Pictures do not belong in the copy; restate the records below word for word.
□ □ □
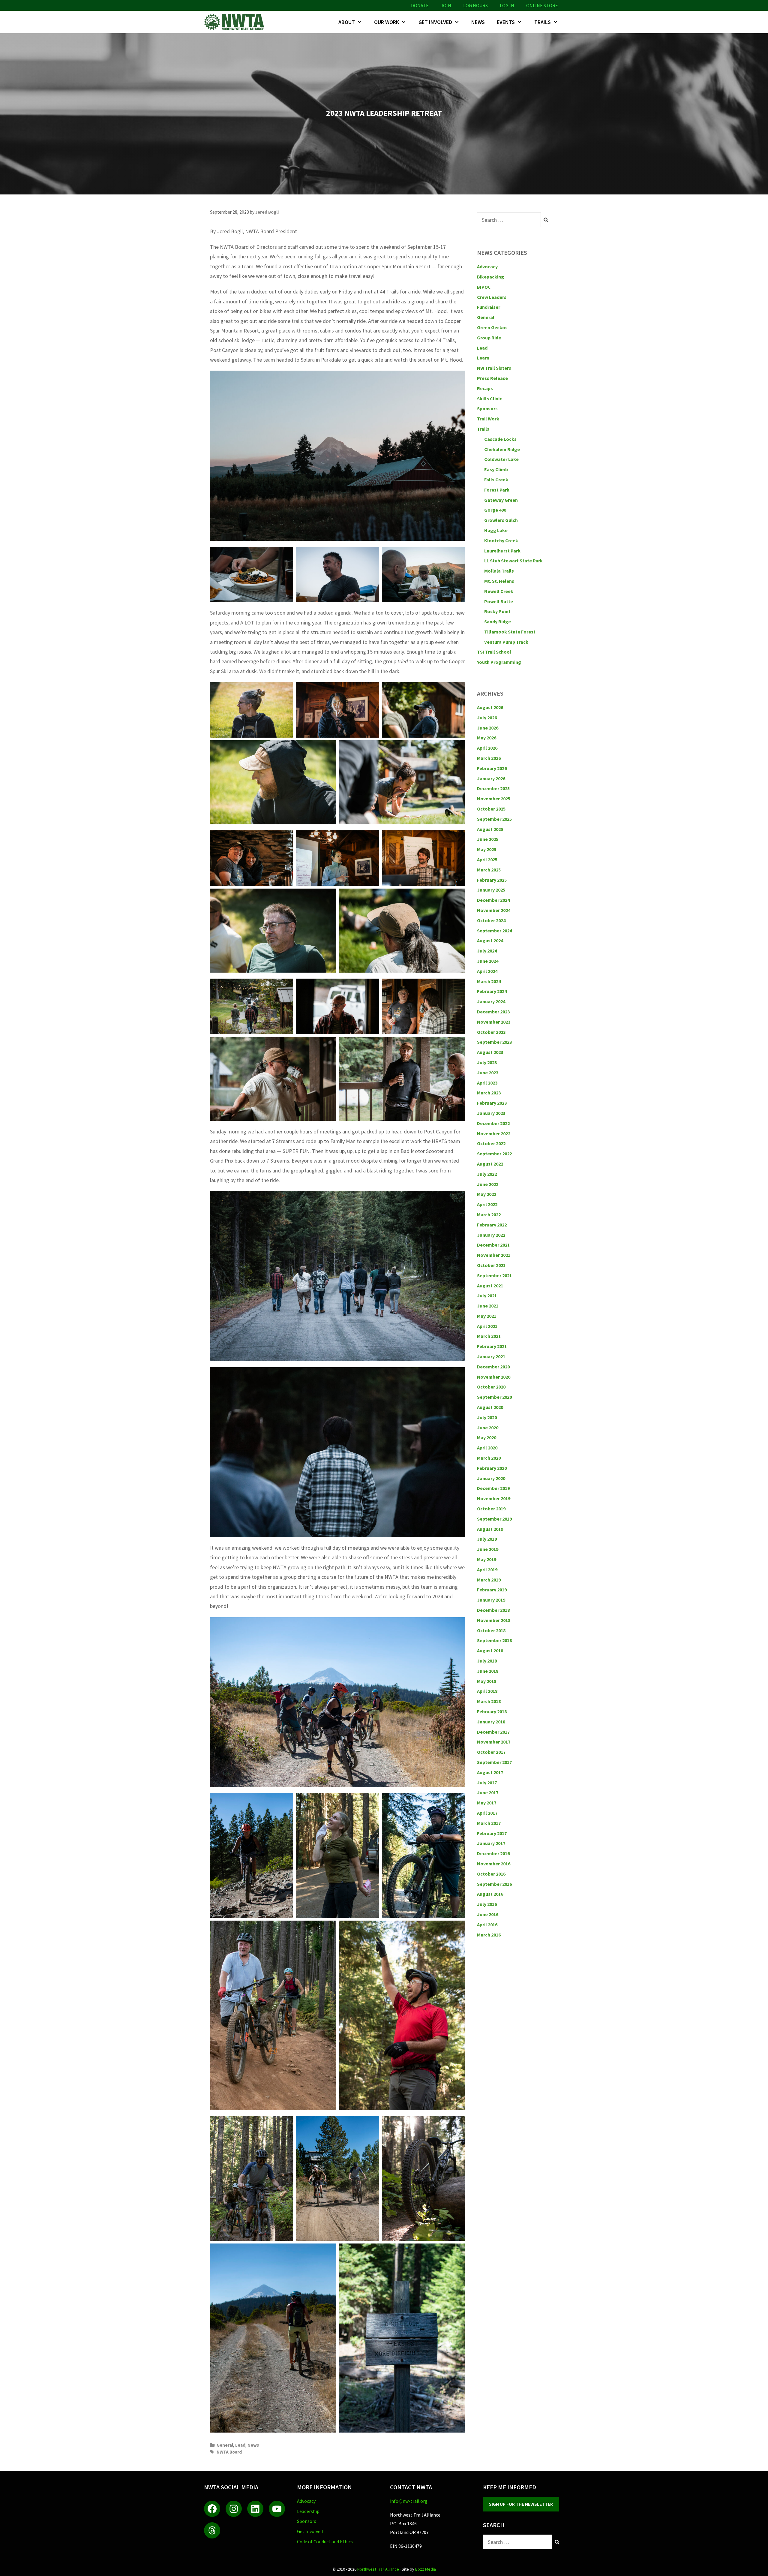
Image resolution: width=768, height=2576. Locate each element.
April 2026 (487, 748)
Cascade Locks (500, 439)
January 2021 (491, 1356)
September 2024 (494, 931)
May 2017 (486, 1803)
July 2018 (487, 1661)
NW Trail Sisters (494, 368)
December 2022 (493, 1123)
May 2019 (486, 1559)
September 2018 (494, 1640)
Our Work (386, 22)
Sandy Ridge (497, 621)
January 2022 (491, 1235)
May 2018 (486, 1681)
□ □ □
## Response area
Image resolution: width=768, height=2576. Locate each element.
April 2026 (487, 748)
Cascade Locks (500, 439)
January 2021 (491, 1356)
September 2024 (494, 931)
May 2017 (486, 1803)
July 2018 (487, 1661)
NW Trail Sisters (494, 368)
December 2022 (493, 1123)
May 2019 (486, 1559)
September 2018 (494, 1640)
Our Work (386, 22)
Sandy Ridge (497, 621)
January 2022 (491, 1235)
May 2018 (486, 1681)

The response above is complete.